Any thoughts? Reasons you believe it/don't believe it? The site's new to me, so I'm curious.


----------



## Jeep (Aug 5, 2014)

I said to OSFG I was going to Hiatus, but I can not. If they send a battalion of legs deep into NYC we will lose a battalion of legs. Why? Because of ROE. American thugs will shoot at American troops. I find myself very conflicted on this issue, because I do not think American troops should be deployed within the US pointed at the US. Point them at the border. I just read about a survey of young Marines, 66% said they would enforce an order to confiscate weapons of US citizens, compared to 10 years ago it was 26%. 

I do not care who you are, you come knockin for guns here you will get them, but not the way you thought


----------



## FrostKitten (Aug 22, 2014)

PrepperLite said:


> I feel like a report like this would be classified or at least U//FOUO .... and it has no markings as such.. hell everything is marked Unclassified//For Official Use Only and a report such as this most certainly would have at least those.. They may have been just edited out so that may explain it.
> 
> Either way they will have trouble holding the Hampton Roads Area as it is the largest concentration of military personnel in the US and most would laugh at such an order...
> 
> Guess i will have to do some digging at work tomorrow... >.<


I would have thought so too, but I've seen no such marking. Part of me wonders if this is just a distraction (the inner writer who's fond of copious amounts of foreshadowing), and part of me wonders if they just think no one will bother to look (the cat who's down to her last life). But I'll be reading over the report in full at...some point...NSA is probably stalking this board, so I won't say when...and maybe it'll yield some answers on that front.

I hope you're right and they _do_ laugh. They're not required to follow illegal or unconstitutional orders, but I worry that many won't think it through and will follow blindly.

Goodness, I haven't used any of my journalism skills since ninth grade >.< Time to stretch those muscles again...


----------



## FrostKitten (Aug 22, 2014)

Jeep said:


> I said to OSFG I was going to Hiatus, but I can not. If they send a battalion of legs deep into NYC we will lose a battalion of legs. Why? Because of ROE. American thugs will shoot at American troops. I find myself very conflicted on this issue, because I do not think American troops should be deployed within the US pointed at the US. Point them at the border. I just read about a survey of young Marines, 66% said they would enforce an order to confiscate weapons of US citizens, compared to 10 years ago it was 26%.
> 
> I do not care who you are, you come knockin for guns here you will get them, but not the way you thought


That percentage is frightening, because I would consider that order unconstitutional.
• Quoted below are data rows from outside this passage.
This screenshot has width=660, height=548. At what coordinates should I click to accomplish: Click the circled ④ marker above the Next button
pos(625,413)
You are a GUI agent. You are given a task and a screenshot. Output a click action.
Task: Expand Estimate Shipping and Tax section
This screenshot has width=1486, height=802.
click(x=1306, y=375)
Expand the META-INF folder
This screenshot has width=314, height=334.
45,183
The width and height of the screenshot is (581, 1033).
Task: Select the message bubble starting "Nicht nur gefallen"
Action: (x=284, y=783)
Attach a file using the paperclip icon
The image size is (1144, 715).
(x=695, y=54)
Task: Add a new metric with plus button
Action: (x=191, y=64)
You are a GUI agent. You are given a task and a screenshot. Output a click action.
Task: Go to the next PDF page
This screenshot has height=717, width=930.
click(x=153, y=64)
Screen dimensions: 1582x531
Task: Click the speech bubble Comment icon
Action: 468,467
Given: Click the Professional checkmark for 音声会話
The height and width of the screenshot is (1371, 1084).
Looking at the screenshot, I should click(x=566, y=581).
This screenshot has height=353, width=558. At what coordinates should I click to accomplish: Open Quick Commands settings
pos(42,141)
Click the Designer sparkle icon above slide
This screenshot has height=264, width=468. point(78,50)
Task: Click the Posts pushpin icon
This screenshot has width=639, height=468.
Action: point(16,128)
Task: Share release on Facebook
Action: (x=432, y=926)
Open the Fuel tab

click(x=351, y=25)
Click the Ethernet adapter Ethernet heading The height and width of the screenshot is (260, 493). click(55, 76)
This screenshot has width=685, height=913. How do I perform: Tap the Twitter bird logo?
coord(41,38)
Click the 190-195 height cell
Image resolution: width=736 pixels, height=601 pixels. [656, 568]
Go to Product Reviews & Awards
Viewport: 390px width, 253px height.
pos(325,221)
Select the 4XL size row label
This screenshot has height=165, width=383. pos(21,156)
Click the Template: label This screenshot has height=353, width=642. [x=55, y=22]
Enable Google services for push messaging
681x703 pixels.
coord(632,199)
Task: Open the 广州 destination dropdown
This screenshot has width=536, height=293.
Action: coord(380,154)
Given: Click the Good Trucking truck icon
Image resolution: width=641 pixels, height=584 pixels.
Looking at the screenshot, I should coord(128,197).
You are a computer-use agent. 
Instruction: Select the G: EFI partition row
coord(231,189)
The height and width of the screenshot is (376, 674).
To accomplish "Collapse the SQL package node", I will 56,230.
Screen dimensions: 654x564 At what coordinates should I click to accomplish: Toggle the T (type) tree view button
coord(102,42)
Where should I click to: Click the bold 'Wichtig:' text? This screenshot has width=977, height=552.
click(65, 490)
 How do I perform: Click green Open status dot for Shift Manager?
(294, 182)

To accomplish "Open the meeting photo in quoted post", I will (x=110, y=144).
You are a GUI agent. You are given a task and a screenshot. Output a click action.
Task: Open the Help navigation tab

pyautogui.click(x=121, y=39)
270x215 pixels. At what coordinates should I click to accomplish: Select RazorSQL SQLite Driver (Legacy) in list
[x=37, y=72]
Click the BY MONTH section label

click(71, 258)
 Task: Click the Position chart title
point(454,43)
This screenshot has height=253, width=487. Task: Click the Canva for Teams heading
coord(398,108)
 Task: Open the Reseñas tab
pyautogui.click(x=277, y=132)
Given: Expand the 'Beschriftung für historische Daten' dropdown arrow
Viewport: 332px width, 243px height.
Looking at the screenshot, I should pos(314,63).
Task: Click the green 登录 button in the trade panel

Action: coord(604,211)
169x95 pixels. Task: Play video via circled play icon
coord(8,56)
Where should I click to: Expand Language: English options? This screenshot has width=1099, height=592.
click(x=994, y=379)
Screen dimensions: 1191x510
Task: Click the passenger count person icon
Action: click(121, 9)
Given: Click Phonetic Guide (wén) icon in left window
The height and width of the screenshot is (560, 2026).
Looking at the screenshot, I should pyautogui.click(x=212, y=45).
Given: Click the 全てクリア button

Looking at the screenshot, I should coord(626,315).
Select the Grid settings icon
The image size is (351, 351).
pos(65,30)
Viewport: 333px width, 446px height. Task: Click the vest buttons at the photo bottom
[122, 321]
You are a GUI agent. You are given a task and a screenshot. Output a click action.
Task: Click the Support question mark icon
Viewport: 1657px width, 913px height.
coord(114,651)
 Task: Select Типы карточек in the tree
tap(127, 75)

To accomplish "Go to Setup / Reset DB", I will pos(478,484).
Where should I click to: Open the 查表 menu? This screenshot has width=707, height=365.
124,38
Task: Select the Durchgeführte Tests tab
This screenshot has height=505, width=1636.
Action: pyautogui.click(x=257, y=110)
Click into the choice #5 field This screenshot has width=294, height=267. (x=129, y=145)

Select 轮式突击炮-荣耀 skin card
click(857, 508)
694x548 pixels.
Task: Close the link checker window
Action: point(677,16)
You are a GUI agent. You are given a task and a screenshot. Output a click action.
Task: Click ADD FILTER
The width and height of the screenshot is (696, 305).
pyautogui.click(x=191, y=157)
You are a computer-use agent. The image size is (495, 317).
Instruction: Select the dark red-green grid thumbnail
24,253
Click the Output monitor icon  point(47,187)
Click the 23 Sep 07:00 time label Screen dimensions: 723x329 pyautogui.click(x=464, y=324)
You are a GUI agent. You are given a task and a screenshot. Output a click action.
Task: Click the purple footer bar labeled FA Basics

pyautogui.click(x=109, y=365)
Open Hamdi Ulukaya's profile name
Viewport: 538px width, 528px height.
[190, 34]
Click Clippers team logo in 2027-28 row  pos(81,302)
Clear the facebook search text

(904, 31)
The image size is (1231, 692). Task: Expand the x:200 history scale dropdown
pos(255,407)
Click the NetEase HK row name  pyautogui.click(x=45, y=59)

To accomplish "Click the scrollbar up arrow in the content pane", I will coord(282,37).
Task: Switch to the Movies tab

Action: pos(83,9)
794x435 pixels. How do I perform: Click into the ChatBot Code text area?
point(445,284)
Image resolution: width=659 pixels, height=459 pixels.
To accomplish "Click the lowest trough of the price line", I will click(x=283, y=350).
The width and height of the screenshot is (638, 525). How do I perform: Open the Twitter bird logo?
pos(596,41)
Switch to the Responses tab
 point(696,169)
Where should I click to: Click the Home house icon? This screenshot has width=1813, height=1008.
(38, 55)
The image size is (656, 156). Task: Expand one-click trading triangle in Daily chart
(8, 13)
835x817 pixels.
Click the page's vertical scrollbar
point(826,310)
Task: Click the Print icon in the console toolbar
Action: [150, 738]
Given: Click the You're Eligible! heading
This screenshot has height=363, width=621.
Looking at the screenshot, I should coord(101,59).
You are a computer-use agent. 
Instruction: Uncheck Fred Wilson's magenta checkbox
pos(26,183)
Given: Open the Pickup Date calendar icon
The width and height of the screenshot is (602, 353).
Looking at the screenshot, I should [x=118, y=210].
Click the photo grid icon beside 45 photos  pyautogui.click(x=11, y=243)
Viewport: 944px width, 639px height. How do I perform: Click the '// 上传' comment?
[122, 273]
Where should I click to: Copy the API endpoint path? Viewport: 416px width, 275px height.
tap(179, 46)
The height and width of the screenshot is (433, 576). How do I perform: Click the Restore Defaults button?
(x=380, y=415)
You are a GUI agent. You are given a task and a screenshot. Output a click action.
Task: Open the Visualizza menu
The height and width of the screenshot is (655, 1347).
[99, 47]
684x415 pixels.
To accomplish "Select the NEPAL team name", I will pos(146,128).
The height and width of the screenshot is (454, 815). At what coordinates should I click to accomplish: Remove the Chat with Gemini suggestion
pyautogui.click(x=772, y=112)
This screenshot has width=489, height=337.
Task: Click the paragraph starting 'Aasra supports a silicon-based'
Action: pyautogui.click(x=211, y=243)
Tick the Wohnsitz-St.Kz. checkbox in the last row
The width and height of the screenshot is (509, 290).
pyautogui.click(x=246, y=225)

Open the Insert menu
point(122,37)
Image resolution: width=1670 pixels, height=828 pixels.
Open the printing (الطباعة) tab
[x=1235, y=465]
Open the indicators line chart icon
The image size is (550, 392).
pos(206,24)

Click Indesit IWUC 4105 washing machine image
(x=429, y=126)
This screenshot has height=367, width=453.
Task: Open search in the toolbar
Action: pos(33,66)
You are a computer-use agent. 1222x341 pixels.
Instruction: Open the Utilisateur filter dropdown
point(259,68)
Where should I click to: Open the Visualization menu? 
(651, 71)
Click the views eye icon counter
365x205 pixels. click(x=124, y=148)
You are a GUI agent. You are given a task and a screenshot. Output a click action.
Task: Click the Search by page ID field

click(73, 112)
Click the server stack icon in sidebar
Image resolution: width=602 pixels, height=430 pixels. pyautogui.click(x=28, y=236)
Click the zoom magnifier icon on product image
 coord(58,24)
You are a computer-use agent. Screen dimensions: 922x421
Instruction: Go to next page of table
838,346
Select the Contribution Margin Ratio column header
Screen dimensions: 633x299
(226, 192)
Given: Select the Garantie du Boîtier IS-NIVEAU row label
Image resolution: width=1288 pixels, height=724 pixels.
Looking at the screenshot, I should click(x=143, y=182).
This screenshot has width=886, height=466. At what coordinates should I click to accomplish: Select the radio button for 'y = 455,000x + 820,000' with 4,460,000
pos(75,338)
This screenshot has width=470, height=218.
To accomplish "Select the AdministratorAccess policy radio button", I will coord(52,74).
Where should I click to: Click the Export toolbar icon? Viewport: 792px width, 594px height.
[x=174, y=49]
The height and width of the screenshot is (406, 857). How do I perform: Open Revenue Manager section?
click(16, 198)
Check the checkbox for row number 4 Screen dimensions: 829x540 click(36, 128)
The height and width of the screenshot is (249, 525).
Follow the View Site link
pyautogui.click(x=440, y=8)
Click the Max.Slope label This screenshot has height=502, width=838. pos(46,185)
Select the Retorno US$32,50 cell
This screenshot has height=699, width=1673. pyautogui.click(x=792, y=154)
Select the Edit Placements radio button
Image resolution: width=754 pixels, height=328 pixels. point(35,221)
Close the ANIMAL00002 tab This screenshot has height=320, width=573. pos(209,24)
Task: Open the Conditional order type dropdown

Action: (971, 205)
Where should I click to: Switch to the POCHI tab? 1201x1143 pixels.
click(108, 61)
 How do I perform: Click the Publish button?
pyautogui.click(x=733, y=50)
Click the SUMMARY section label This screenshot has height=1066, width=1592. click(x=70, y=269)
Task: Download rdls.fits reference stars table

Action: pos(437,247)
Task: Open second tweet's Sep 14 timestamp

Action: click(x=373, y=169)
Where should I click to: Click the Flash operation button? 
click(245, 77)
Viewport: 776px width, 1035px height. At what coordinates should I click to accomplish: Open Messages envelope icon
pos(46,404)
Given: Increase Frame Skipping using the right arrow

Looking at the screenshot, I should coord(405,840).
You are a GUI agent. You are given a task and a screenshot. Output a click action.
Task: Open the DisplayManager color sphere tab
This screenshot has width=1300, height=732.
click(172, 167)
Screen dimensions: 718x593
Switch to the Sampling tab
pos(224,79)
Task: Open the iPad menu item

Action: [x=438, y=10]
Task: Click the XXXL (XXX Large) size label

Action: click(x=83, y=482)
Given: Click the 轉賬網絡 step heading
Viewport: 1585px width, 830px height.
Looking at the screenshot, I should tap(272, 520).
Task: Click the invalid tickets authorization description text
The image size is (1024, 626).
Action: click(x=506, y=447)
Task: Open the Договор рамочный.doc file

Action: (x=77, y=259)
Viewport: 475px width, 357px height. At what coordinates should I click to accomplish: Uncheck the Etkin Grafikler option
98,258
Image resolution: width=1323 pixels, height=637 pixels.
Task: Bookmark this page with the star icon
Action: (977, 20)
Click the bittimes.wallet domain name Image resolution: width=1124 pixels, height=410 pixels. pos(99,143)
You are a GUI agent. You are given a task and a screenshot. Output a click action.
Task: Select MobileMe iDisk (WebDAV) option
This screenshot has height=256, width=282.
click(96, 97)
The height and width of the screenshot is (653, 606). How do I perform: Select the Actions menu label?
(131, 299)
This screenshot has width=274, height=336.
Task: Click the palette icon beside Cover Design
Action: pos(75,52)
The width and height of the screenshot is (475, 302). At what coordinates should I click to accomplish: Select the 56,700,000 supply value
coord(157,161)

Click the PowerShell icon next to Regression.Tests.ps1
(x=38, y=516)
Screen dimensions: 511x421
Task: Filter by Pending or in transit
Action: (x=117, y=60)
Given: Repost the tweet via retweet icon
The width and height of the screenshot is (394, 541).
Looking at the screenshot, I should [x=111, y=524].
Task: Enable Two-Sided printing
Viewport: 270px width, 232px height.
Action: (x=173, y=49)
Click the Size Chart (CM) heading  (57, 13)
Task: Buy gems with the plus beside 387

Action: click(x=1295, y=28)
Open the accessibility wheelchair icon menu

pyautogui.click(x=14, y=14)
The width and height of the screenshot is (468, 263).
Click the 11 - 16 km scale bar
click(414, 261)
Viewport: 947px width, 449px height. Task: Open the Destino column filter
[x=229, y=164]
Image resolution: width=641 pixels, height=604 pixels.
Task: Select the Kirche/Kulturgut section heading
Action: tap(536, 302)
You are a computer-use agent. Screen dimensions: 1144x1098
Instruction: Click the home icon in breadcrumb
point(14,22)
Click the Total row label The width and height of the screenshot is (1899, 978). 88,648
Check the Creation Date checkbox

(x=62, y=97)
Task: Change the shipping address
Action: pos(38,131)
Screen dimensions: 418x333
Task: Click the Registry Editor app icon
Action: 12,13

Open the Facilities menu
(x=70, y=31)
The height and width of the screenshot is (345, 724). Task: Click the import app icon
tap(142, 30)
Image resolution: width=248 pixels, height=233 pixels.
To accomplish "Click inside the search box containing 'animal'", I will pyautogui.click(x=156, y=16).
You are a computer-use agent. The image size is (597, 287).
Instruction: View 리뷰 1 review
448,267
See, this is why I can't be military at this stage of my life. I would end up doing something stupid if that came up, like laughing in my Commanding Officer's face.


----------



## Jeep (Aug 5, 2014)

I swore an oath, against all enemies foreign and domestic. For one the President is a domestic threat. He has not been removed. I am likely now considered a domestic threat. If that is the case then send them on. I will win, whether it be by percentages or someone stands down. My oath still stands and it has seniority.


----------



## rice paddy daddy (Jul 17, 2012)

The American military makes plans for anything they think might come down the pike. Next week, next year, next decade.
There are plans for making plans.
This is what staff officers do.
I would not be concerned about this specific document. Which may, or may not, be real.


----------



## FrostKitten (Aug 22, 2014)

rice paddy daddy said:


> The American military makes plans for anything they think might come down the pike. Next week, next year, next decade.
> There are plans for making plans.
> This is what staff officers do.
> I would not be concerned about this specific document. Which may, or may not, be real.


Since you seem to be leaning more to it _not_ being real, was there any specific reason why not? Is it just not likely to happen anytime soon, or do you just feel it isn't a real document? Which I get, because as mentioned before, there's a suspicious lack of any sort of Classified/Declassified/For Official Use Only markings on the first couple pages, but there's also the fact that the document is several pages long and it is unlikely someone would make up something that long just for the hell of it.


----------



## Camel923 (Aug 13, 2014)

Plans exist for everything from invasion, riot, nuclear war and alien unicorns shooting rainbows out their butts. Want a bet that its already decided on what FEMA camp each of us is to be interned to and under what conditions?


----------



## SARGE7402 (Nov 18, 2012)

rice paddy daddy said:


> The American military makes plans for anything they think might come down the pike. Next week, next year, next decade.
> There are plans for making plans.
> This is what staff officers do.
> I would not be concerned about this specific document. Which may, or may not, be real.


Don't know where most of you have been, but plans like this were in place and implemented as far back as the 68 race riots.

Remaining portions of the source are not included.